::: Information supplied

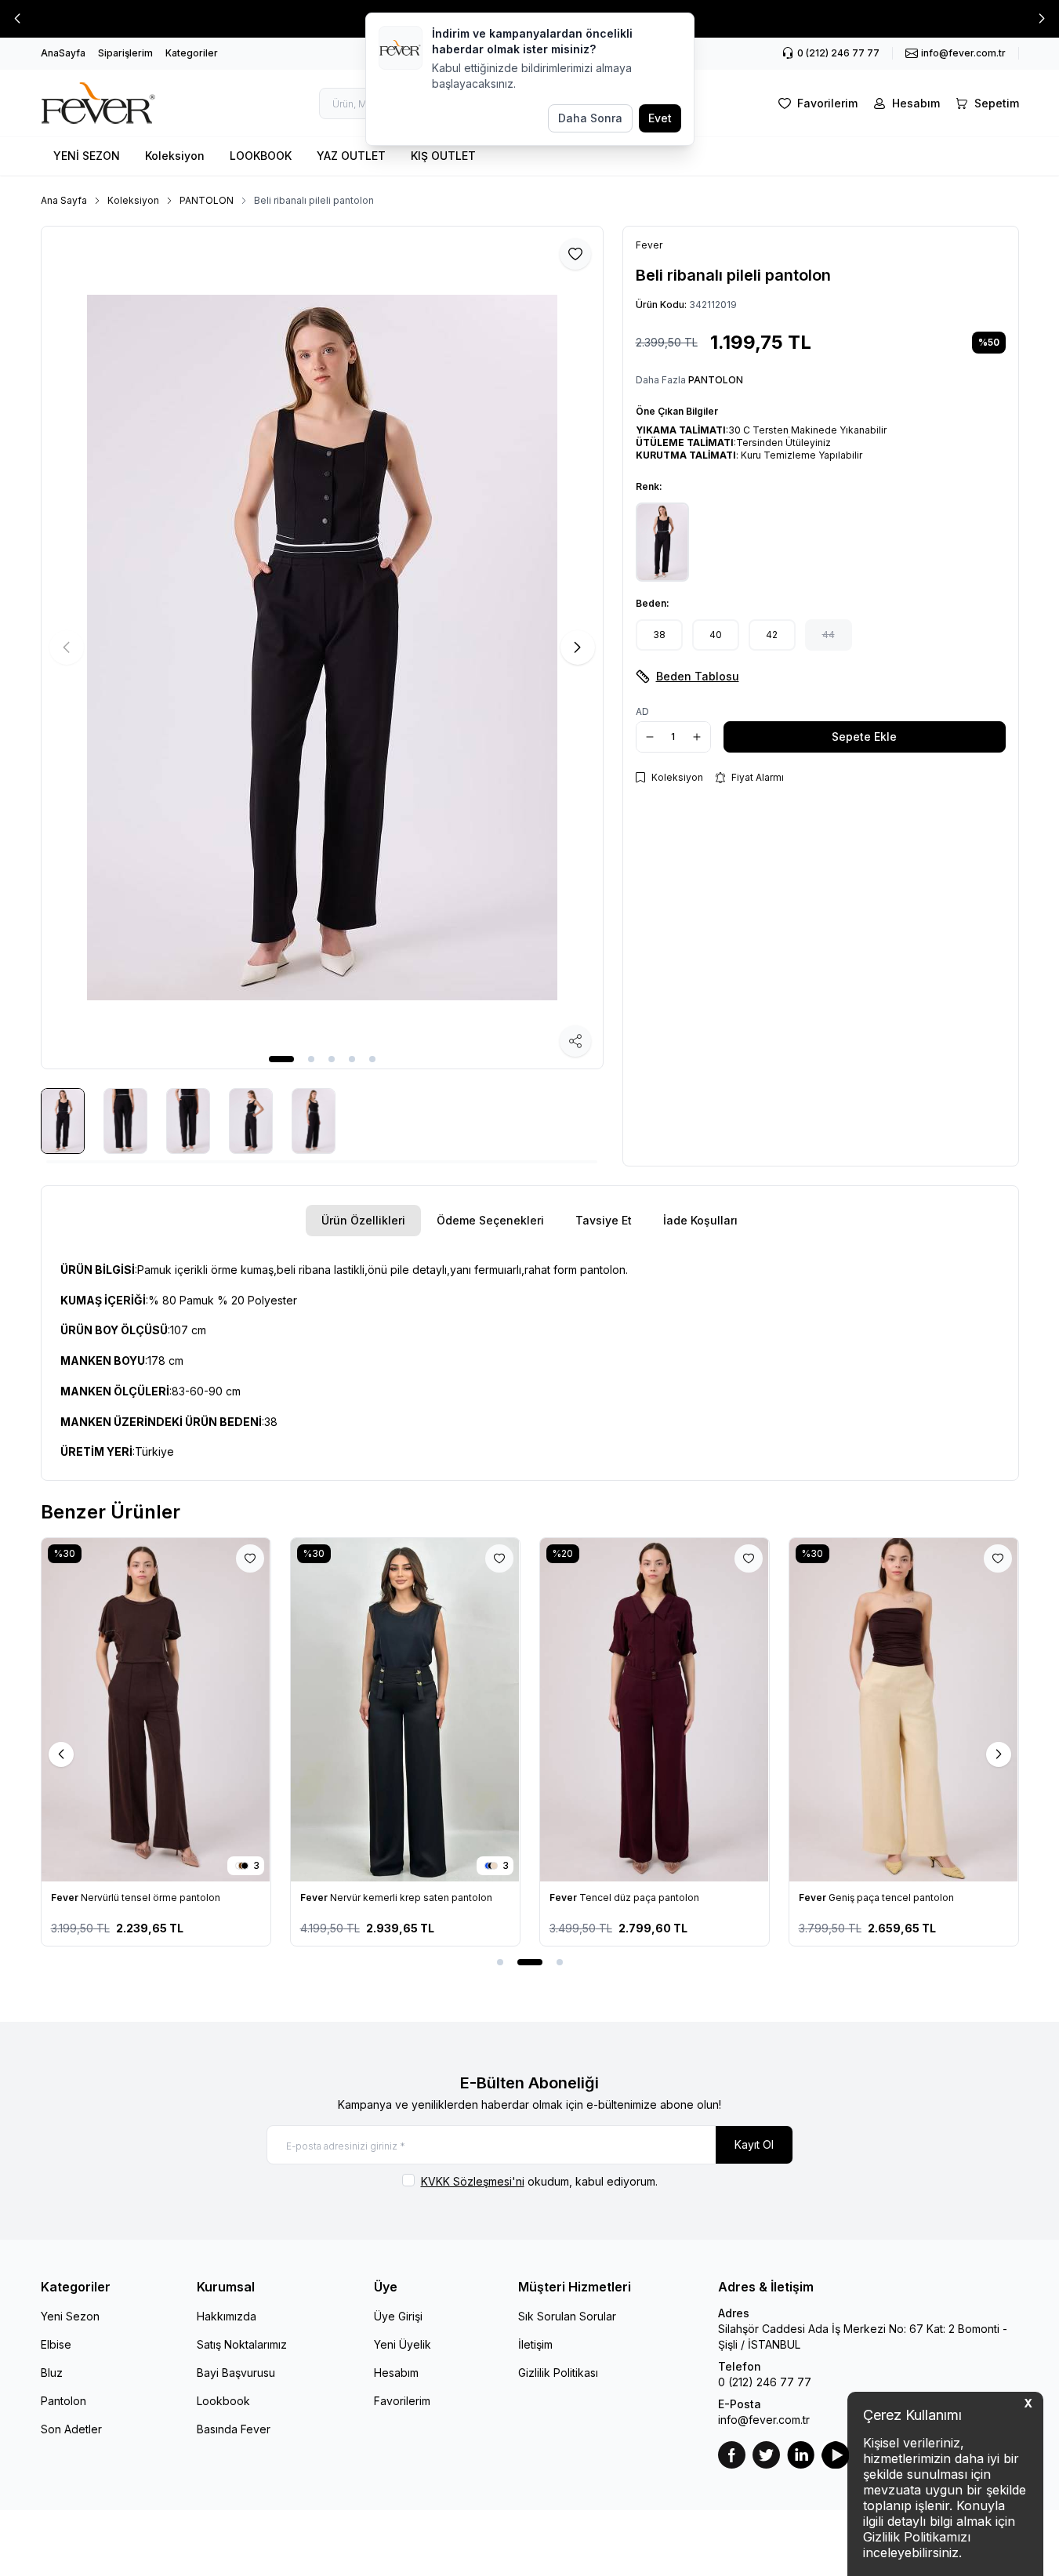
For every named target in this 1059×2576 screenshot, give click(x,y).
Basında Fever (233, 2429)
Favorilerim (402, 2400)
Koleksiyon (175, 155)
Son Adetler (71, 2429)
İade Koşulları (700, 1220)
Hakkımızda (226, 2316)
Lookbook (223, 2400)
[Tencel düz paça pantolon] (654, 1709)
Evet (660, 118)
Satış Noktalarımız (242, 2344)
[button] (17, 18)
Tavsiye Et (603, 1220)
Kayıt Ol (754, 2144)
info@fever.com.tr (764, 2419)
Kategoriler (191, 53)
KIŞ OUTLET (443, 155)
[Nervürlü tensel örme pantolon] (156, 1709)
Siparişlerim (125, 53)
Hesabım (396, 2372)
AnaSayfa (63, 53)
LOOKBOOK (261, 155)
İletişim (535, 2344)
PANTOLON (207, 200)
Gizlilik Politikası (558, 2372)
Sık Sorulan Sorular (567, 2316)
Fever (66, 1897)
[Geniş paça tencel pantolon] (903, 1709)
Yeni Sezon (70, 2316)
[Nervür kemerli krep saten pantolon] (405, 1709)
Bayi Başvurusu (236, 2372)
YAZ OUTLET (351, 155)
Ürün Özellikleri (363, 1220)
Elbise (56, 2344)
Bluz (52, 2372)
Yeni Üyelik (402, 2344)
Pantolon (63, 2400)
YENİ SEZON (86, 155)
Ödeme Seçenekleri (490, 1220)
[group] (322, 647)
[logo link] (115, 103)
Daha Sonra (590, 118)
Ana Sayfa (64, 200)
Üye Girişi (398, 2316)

::::::
::: Information supplied

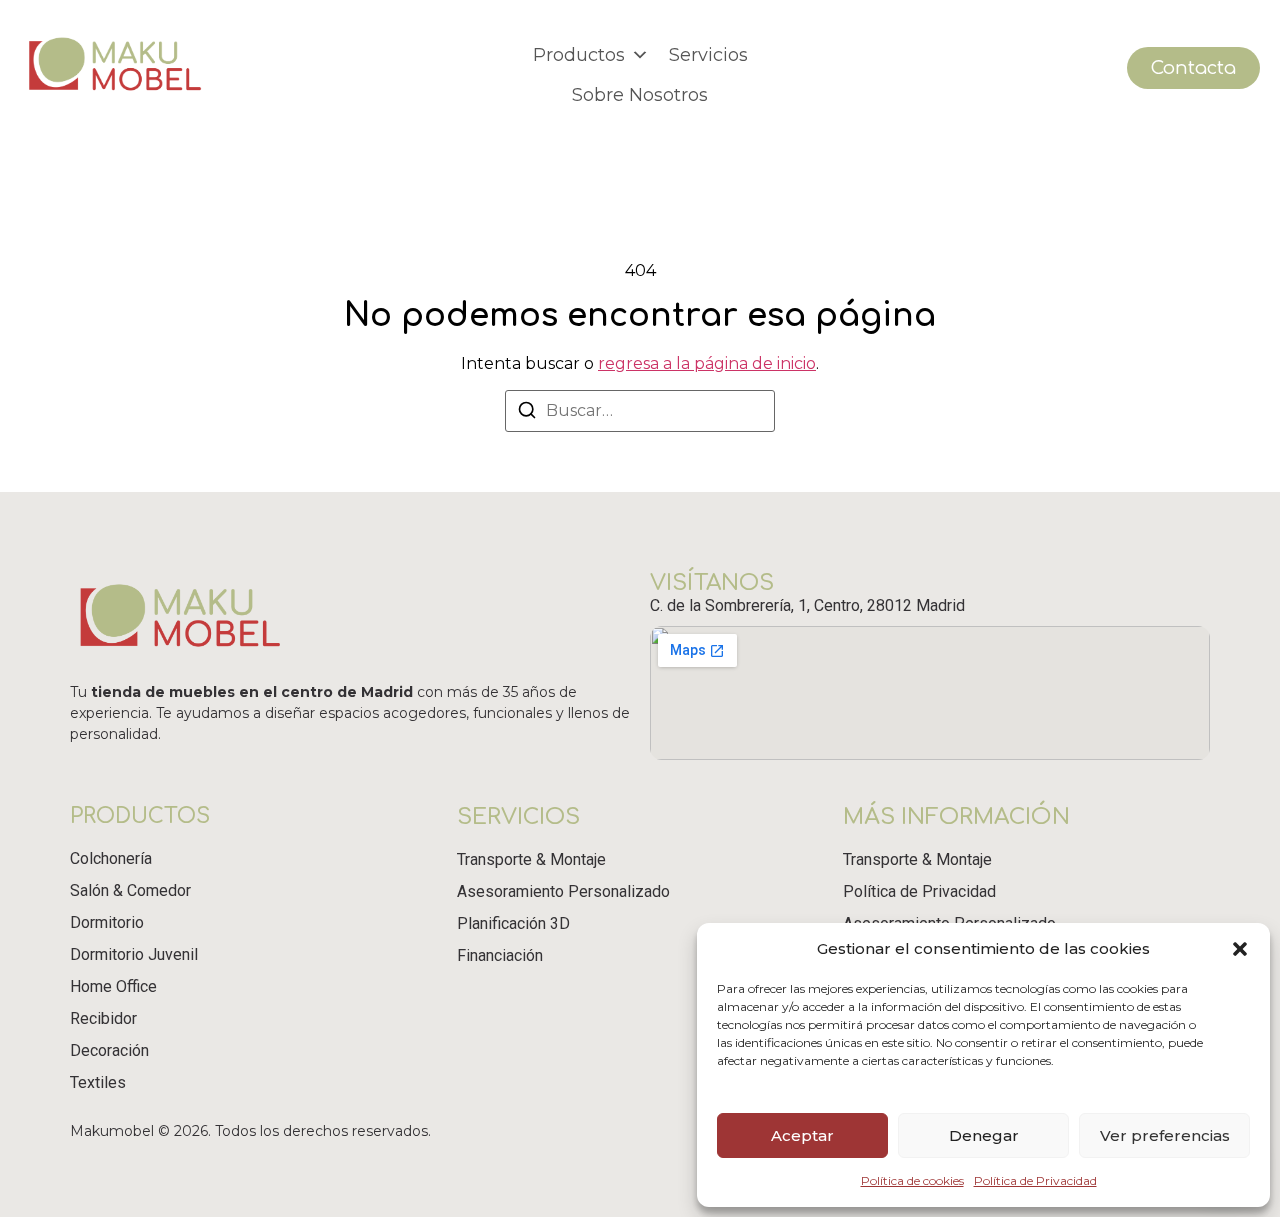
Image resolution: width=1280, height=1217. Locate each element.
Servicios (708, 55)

::::::
::: Information supplied

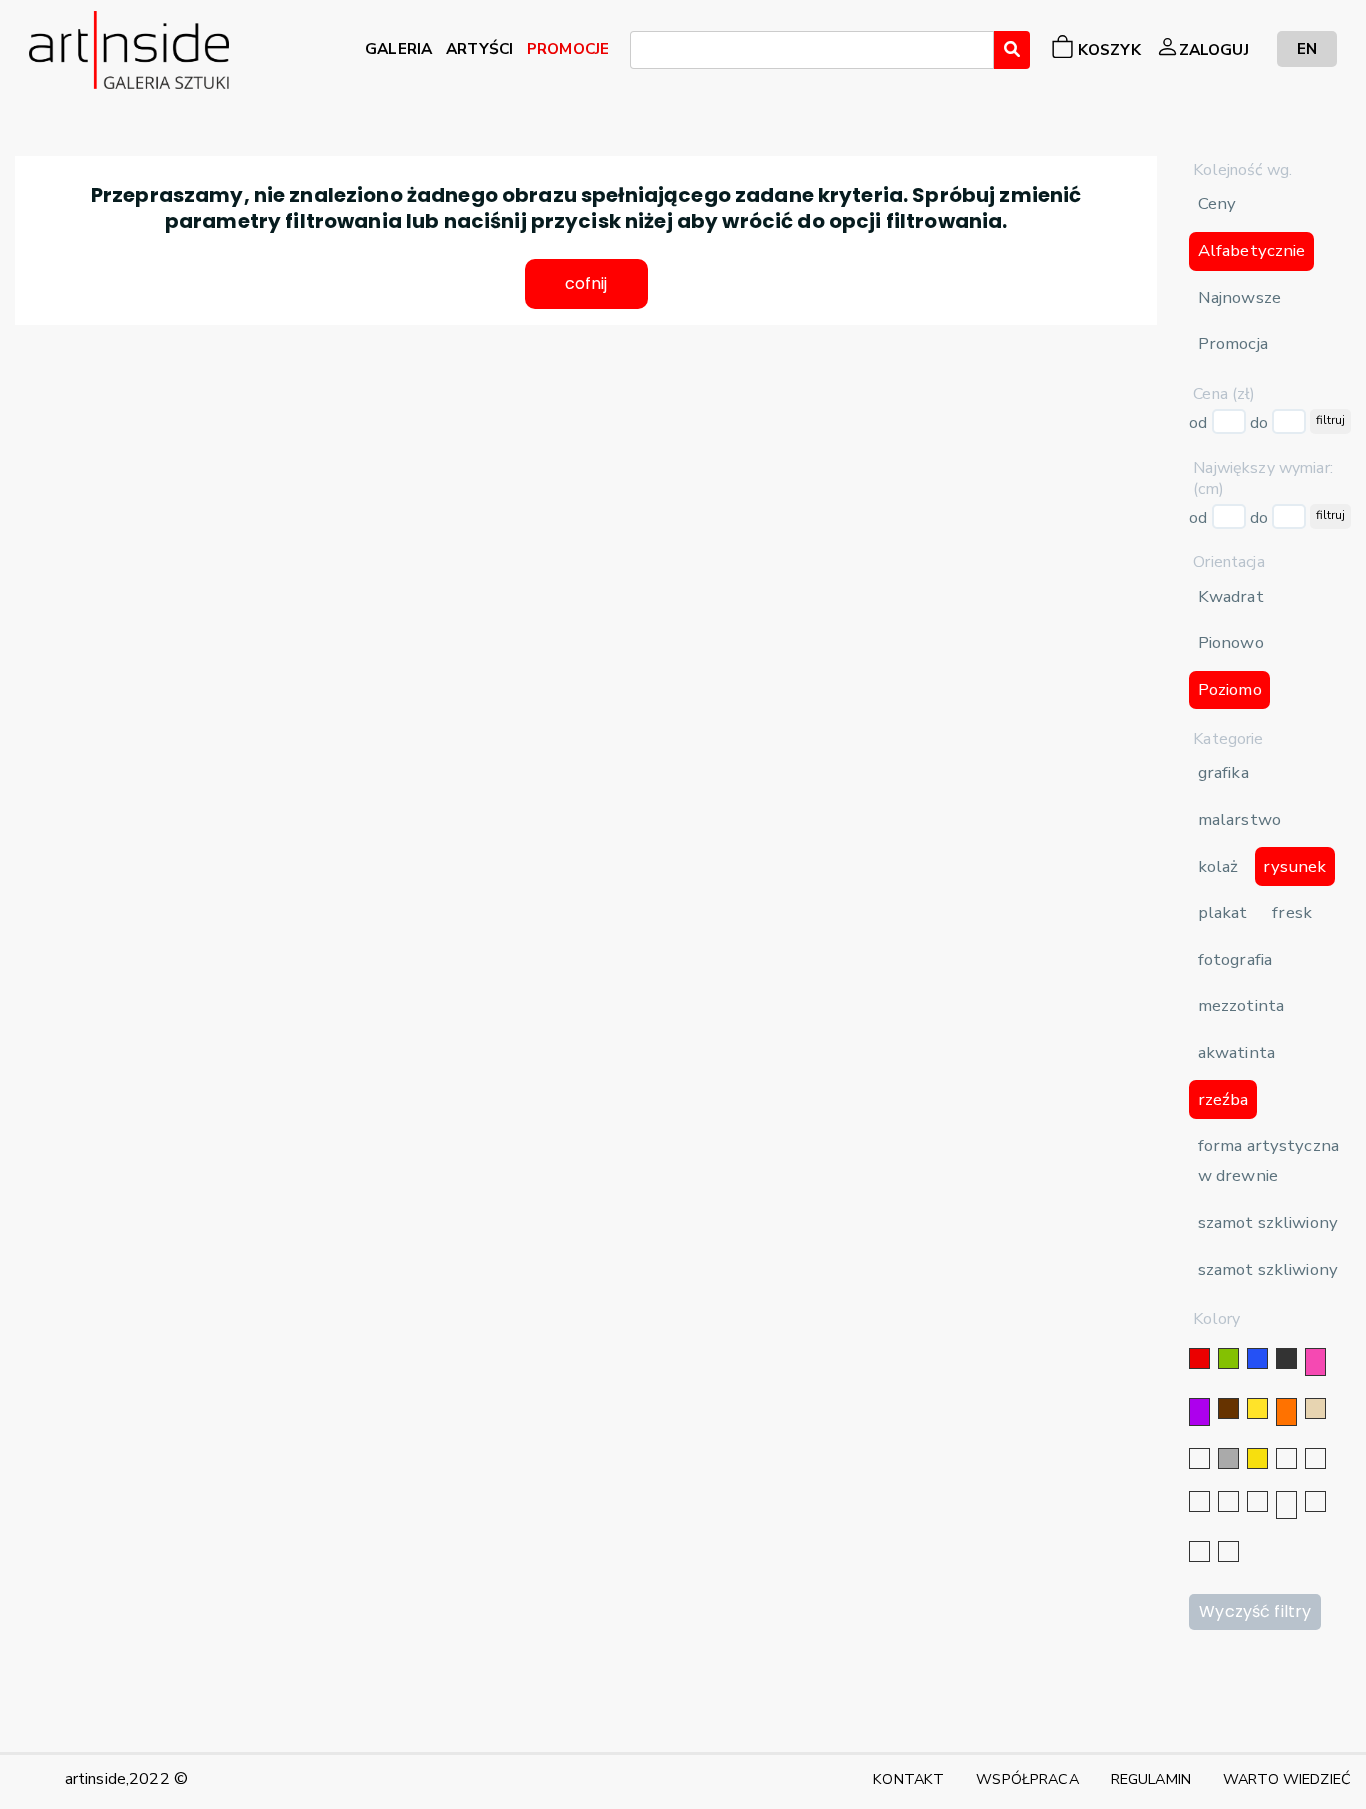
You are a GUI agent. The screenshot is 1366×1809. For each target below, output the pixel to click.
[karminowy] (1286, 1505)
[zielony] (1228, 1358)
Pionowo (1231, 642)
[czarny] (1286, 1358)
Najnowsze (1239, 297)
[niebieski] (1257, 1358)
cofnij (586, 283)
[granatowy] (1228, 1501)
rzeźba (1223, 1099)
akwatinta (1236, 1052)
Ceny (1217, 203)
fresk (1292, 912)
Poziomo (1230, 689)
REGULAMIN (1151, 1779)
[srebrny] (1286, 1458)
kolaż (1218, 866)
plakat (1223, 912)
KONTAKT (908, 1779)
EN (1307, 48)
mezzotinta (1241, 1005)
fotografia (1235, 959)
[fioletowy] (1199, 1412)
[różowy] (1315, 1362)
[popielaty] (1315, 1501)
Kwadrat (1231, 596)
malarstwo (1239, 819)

::::::

Instructions for the task: Find how many lines of the listing include the word "target" and answer with that count by itself.

Answer box: 2